WHAT TO DO:
Return the lines of the data below, from the one containing "This screenshot has height=401, width=800." through the very last, exactly and with both ends included; no pictures.

[Stored records]
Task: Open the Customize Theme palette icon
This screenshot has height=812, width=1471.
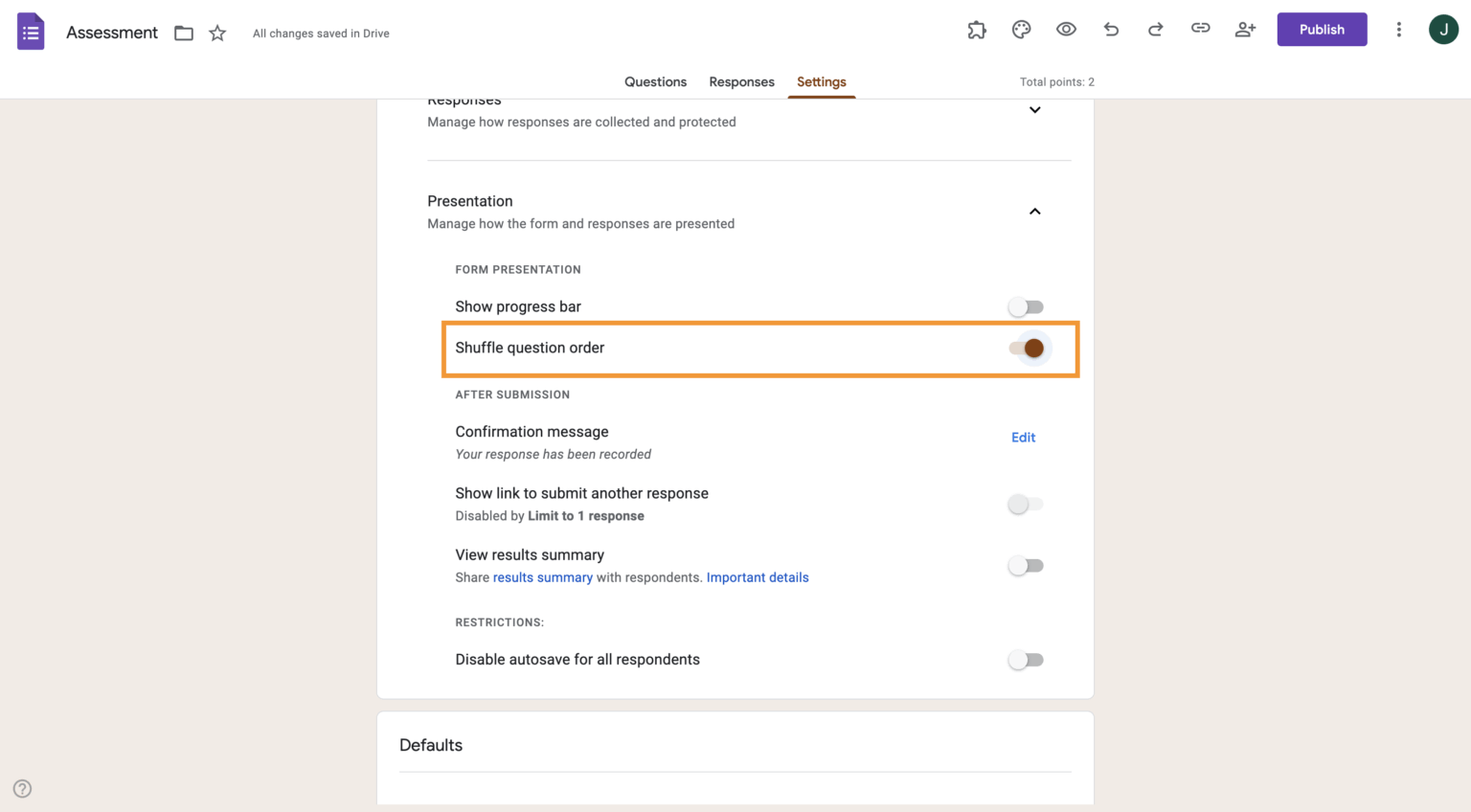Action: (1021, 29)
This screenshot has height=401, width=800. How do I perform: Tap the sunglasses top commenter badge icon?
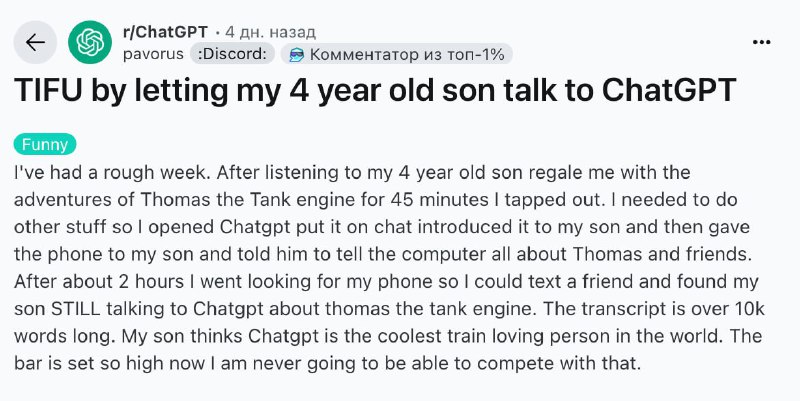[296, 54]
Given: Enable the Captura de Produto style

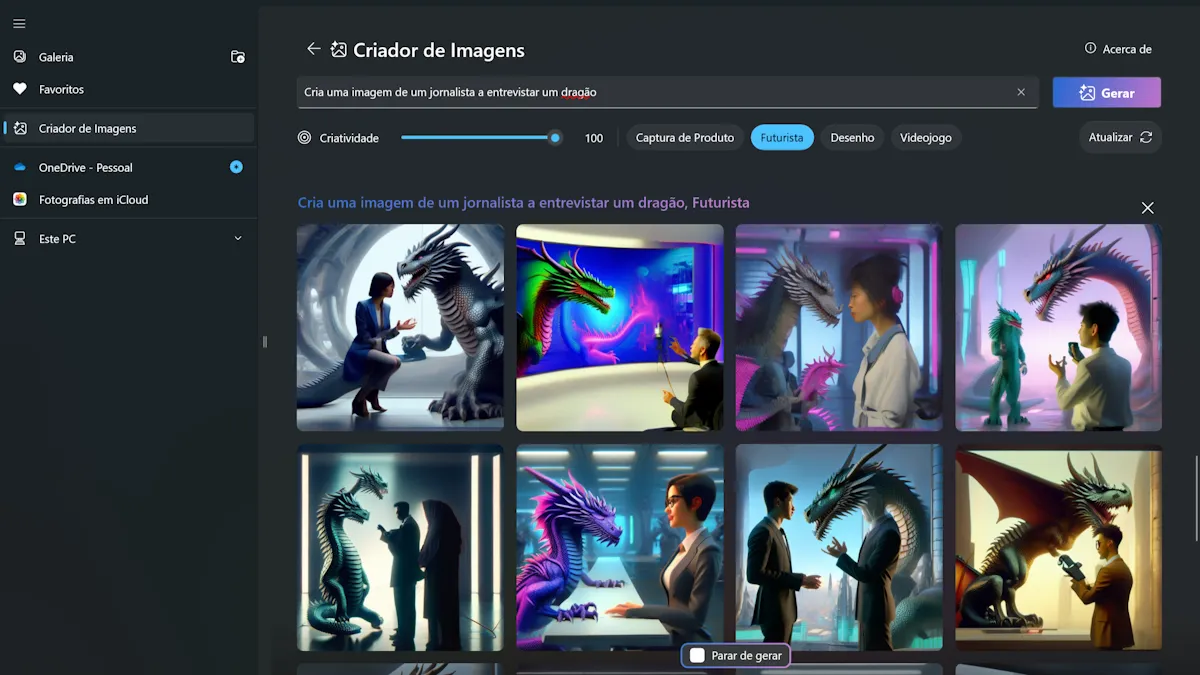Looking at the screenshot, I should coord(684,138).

RESULT FOR THIS TASK:
This screenshot has height=401, width=800. How do I perform: Tap the sunglasses top commenter badge icon?
[296, 54]
Given: Enable the Captura de Produto style

Looking at the screenshot, I should coord(684,138).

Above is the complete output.